■ **What is expected**: Take the line with "Task: Click the 浪人 spiral trait icon" and every line after it in the entries below, and set them down exactly, without any pictures.

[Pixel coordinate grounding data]
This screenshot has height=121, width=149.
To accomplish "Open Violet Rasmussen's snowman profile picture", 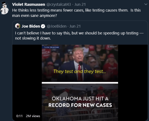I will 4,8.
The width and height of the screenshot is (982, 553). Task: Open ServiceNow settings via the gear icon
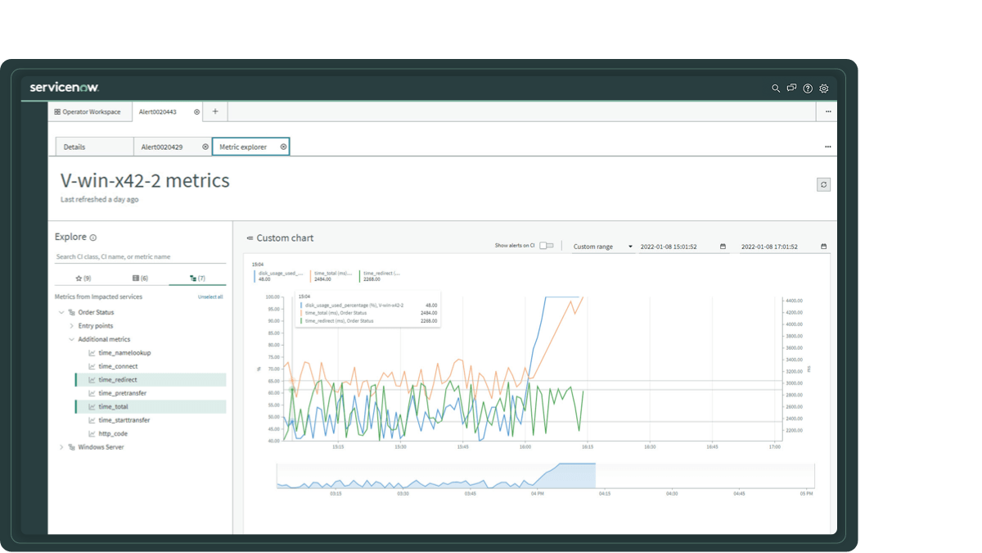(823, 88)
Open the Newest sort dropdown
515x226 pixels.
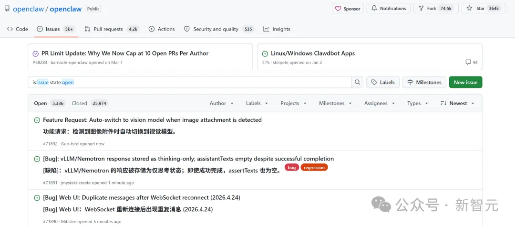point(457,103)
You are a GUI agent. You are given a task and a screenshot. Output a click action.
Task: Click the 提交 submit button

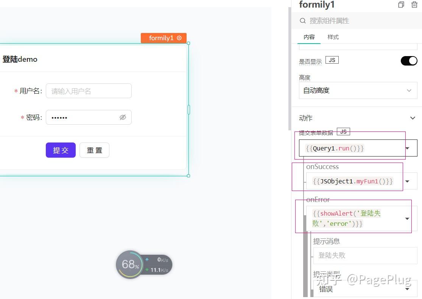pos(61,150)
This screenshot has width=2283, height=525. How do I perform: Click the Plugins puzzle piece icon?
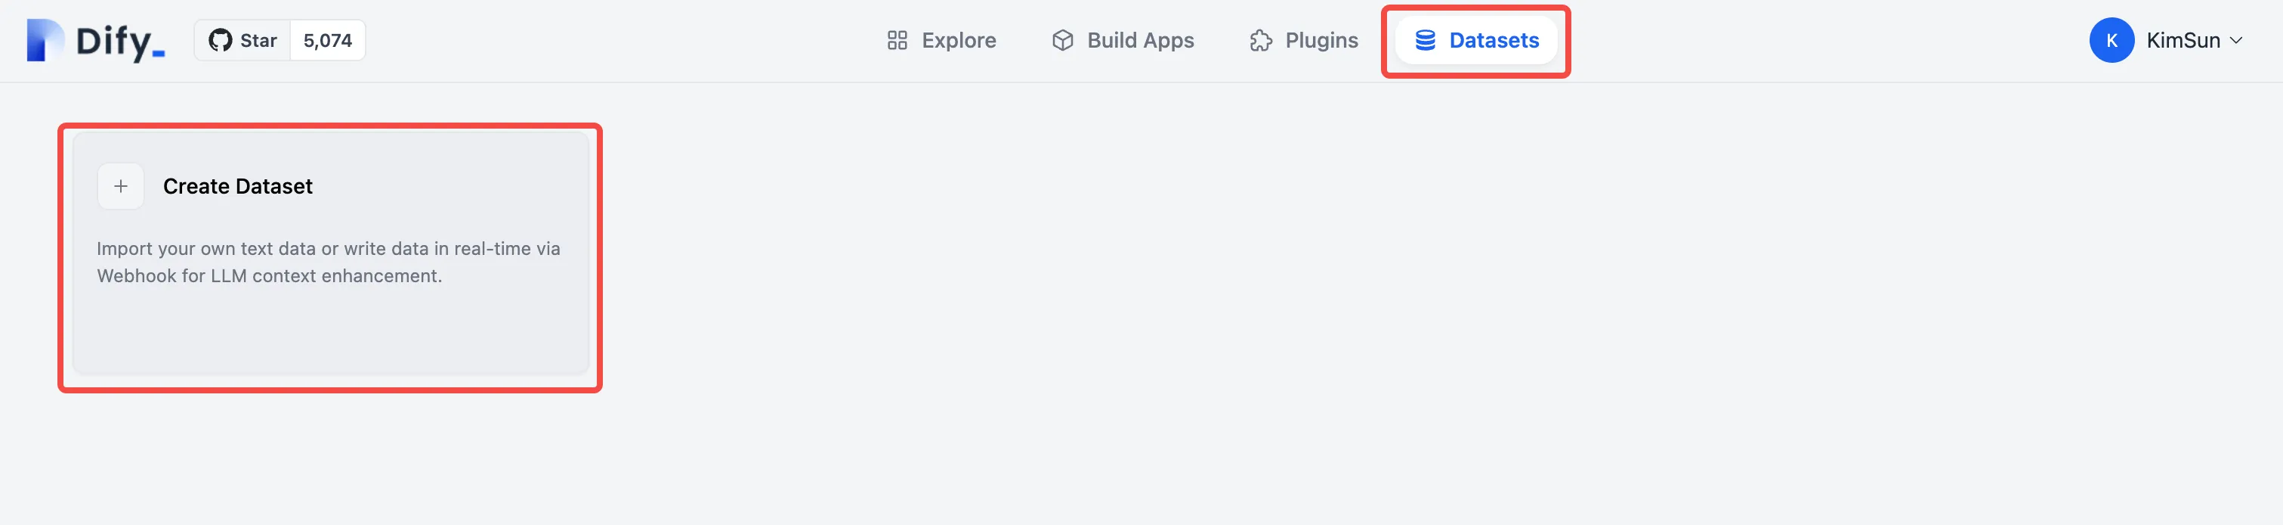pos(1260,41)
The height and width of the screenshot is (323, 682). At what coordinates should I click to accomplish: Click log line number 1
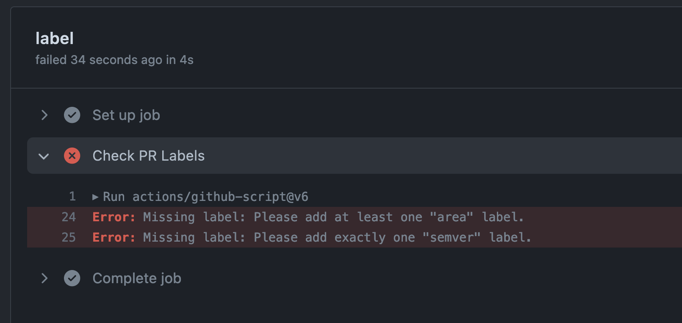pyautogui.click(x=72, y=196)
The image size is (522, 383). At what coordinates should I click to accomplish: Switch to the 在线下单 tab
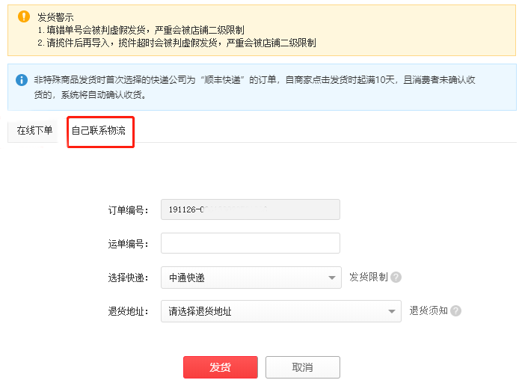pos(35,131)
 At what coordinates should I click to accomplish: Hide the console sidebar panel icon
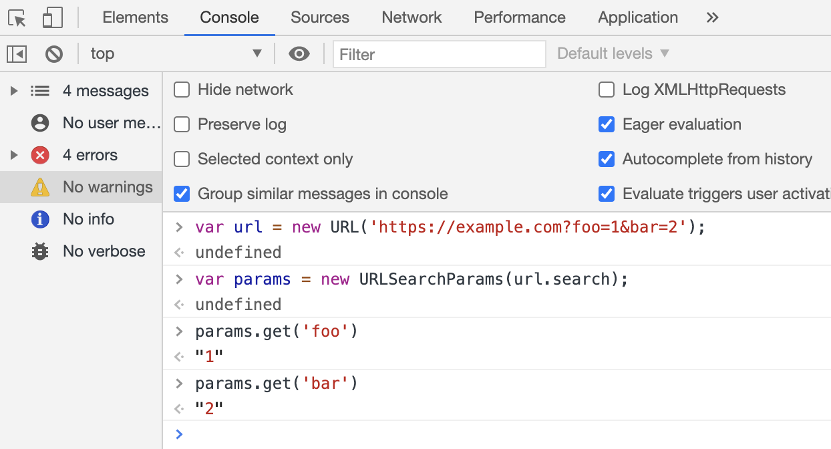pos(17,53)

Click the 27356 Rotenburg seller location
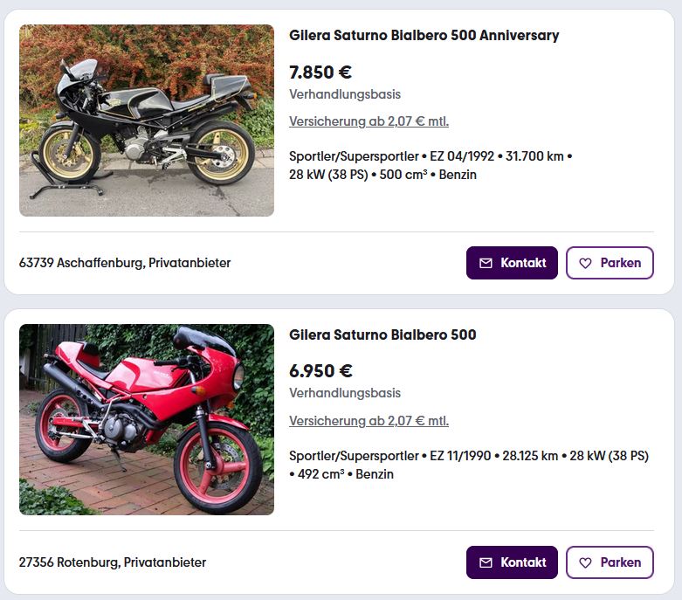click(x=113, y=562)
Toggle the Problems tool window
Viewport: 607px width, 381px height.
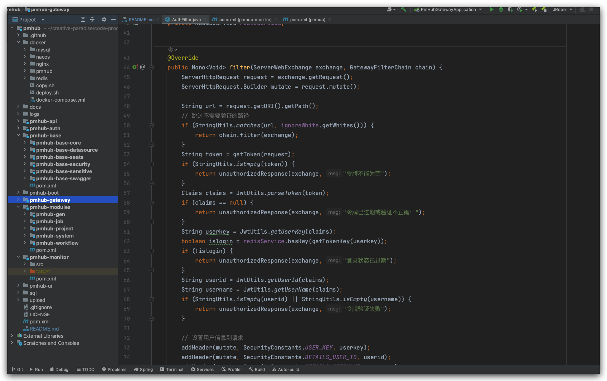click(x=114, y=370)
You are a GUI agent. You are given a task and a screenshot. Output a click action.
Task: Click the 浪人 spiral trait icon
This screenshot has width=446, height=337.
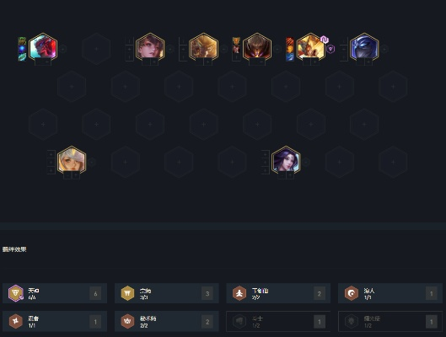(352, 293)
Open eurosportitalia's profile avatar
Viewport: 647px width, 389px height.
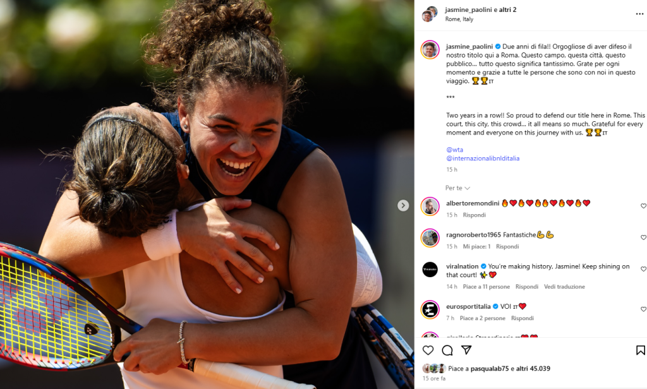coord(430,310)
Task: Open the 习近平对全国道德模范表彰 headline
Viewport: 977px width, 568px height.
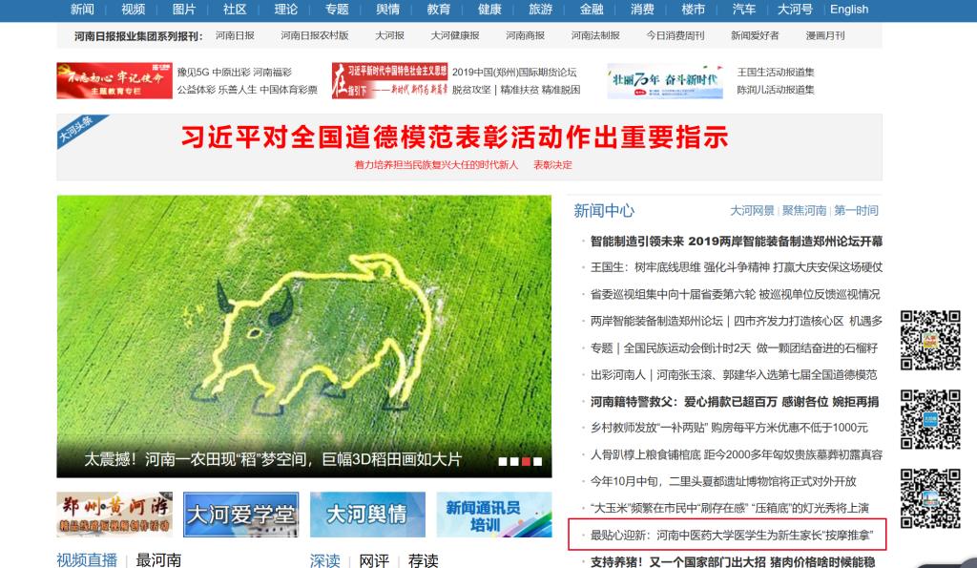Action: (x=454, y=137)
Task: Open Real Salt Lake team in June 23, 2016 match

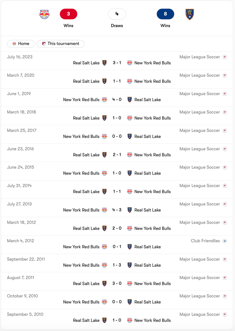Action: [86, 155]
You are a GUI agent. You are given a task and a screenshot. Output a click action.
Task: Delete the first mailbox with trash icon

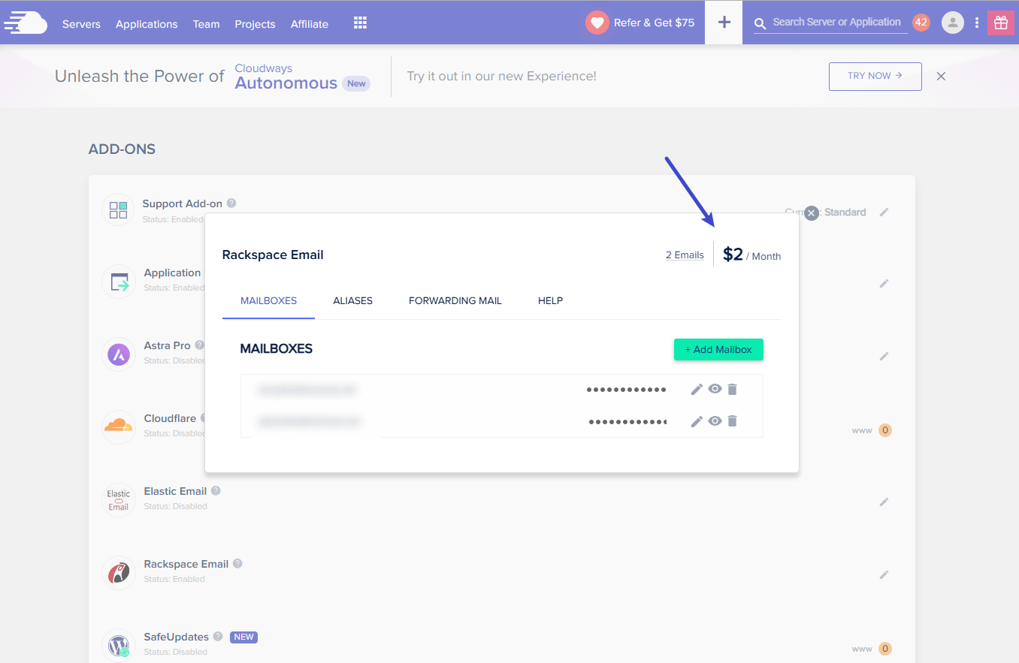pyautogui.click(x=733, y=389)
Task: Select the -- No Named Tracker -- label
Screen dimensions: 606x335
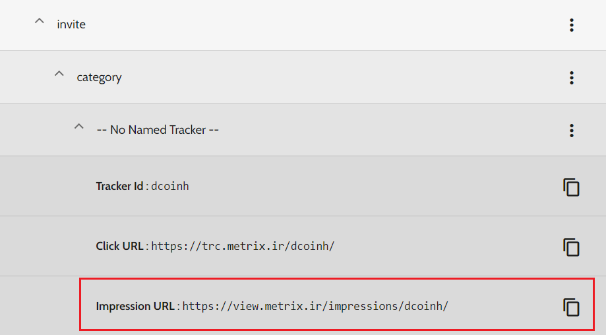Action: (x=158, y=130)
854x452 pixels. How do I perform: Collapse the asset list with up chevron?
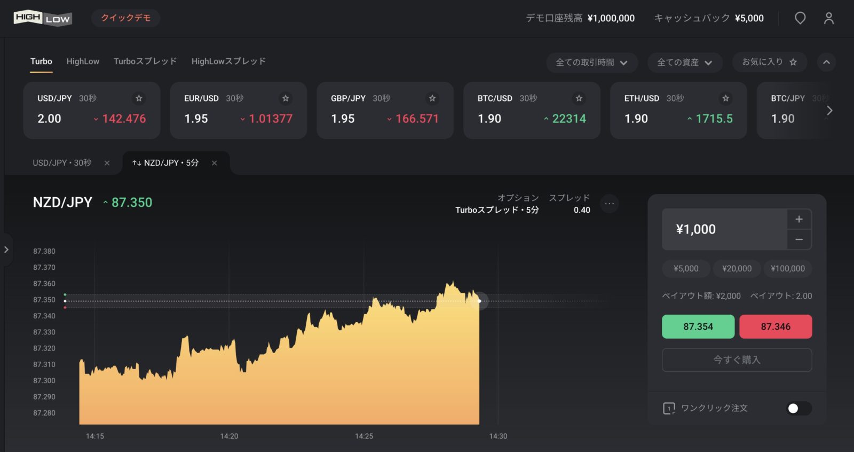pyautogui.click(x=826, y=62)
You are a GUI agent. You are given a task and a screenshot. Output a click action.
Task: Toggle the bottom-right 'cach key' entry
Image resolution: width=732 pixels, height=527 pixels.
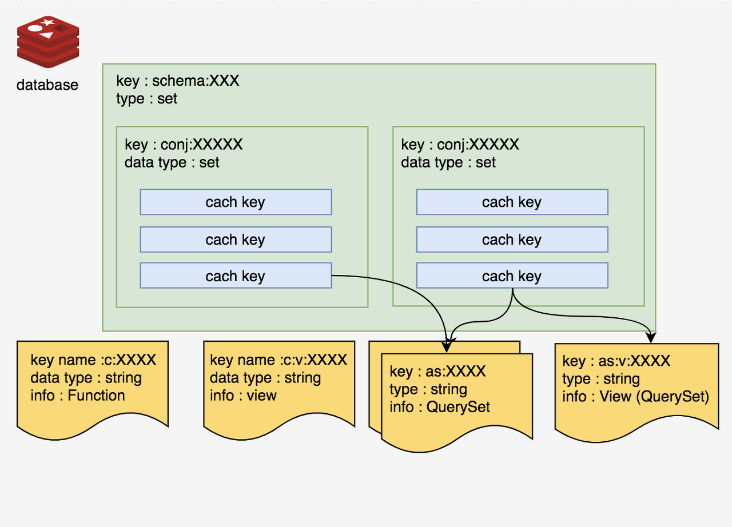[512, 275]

■ **Output of the exercise**:
Task: Click the 浪人 spiral trait icon
This screenshot has width=446, height=337.
(352, 293)
Open eurosportitalia's profile avatar
Viewport: 647px width, 389px height.
coord(430,310)
Task: Open the 习近平对全国道德模范表彰 headline
Viewport: 977px width, 568px height.
Action: (x=454, y=137)
Task: Open Real Salt Lake team in June 23, 2016 match

Action: [86, 155]
You are a GUI agent. You are given a task and a screenshot. Output a click action.
Task: Delete the first mailbox with trash icon

pyautogui.click(x=733, y=389)
Task: Select the -- No Named Tracker -- label
Screen dimensions: 606x335
Action: (x=158, y=130)
854x452 pixels. How do I perform: Collapse the asset list with up chevron?
pyautogui.click(x=826, y=62)
You are a GUI agent. You are given a task and a screenshot. Output a click action.
Task: Toggle the bottom-right 'cach key' entry
Image resolution: width=732 pixels, height=527 pixels.
[512, 275]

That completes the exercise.